How do you know if a child's respiratory illness is serious?
Respiratory rate is the most reliable indicator in children. Normal rates: infants 30-60 breaths/min, 1-5 years 20-40, 6-12 years 18-30. Any rate significantly above normal for age indicates respiratory distress. Other serious signs: subcostal retractions (visible pulling in below the ribs), nasal flaring, grunting sounds with breathing, oxygen saturation below 94%, cyanosis (bluish coloring), inability to complete a sentence without stopping to breathe. These indicate significant respiratory compromise.
What is the most dangerous rash to encounter in a sick child?
Petechiae and purpura — small red-purple spots or patches that do NOT blanch (turn white) when pressed.
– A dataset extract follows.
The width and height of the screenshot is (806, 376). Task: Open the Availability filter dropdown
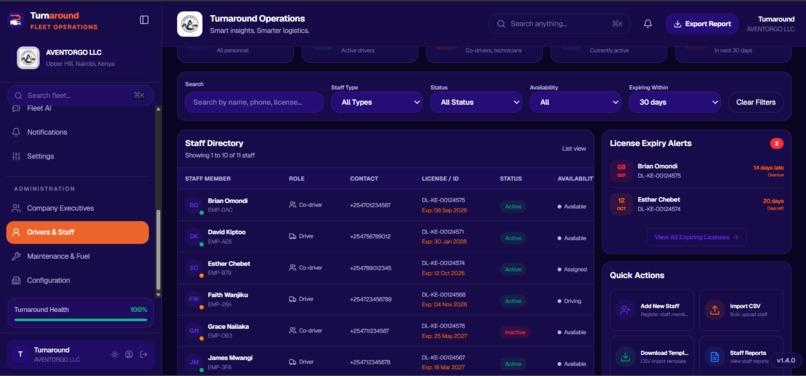(575, 102)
This pattern is associated with meningococcal septicemia, a bacterial infection that can kill a child in 12-24 hours. The blanch test: press a clear glass or finger firmly on the rash. If the spot disappears under pressure (blanches), it is a standard rash. If it stays red-purple under pressure (non-blanching), it is petechiae/purpura. A sick child with non-blanching rash is a medical emergency — maximum urgency evacuation.